[EXERCISE INPUT Boundary: Start]
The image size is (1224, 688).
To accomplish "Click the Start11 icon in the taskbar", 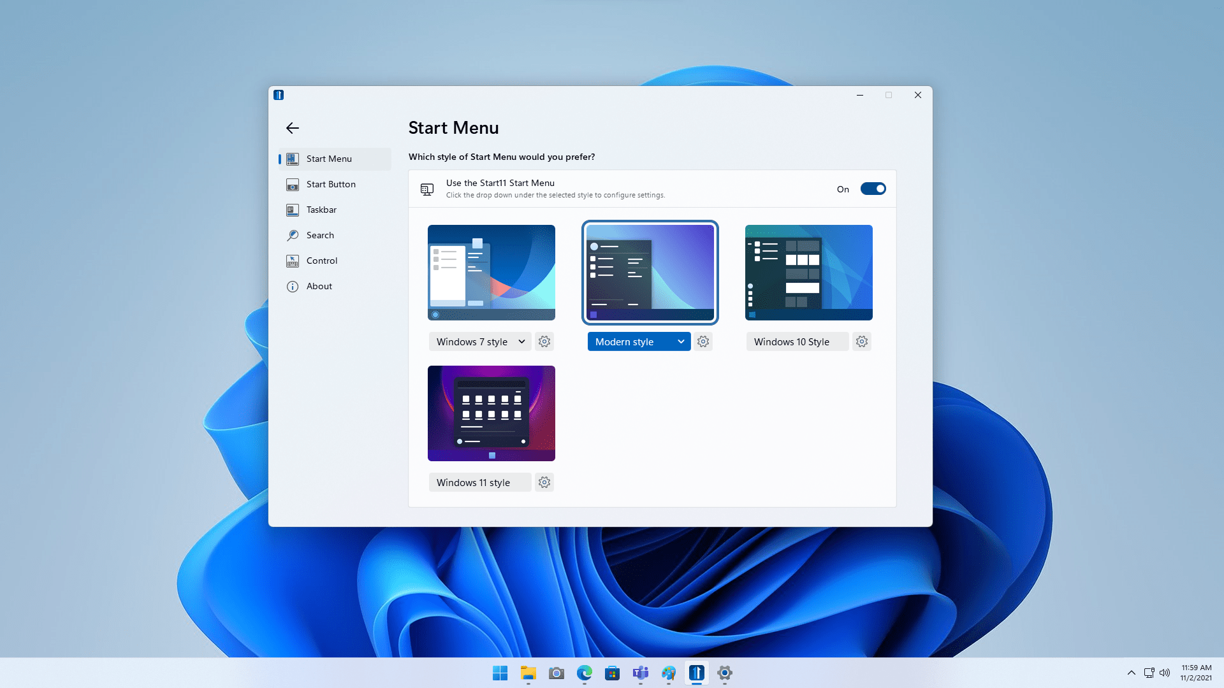I will (x=697, y=673).
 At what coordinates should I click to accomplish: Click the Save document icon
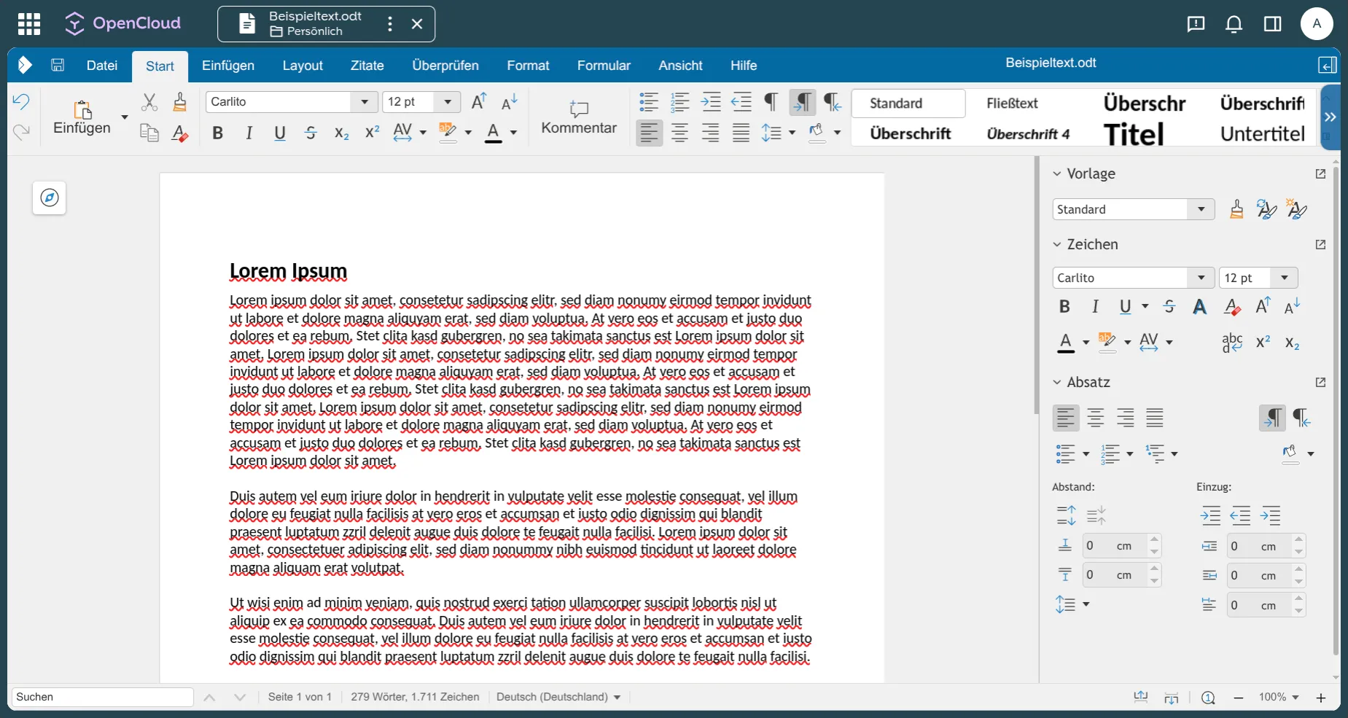58,66
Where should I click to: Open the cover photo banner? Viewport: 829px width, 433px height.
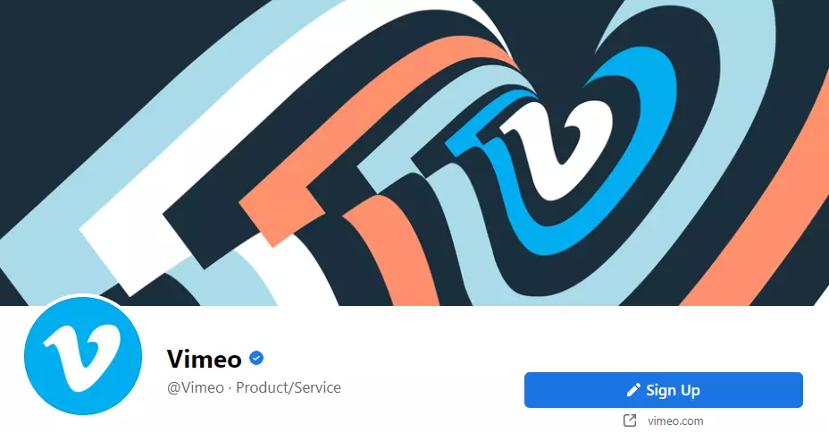coord(415,152)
[EXERCISE INPUT Boundary: End]
» TASK BRIEF
Write out exactly, please, the lines that start at the one containing "Where should I" and run through the final line of the entries, both included, leaving pictures out.

» RESULT FOR THIS TASK
Where should I click to: Open the cover photo banner? Viewport: 829px width, 433px height.
coord(415,152)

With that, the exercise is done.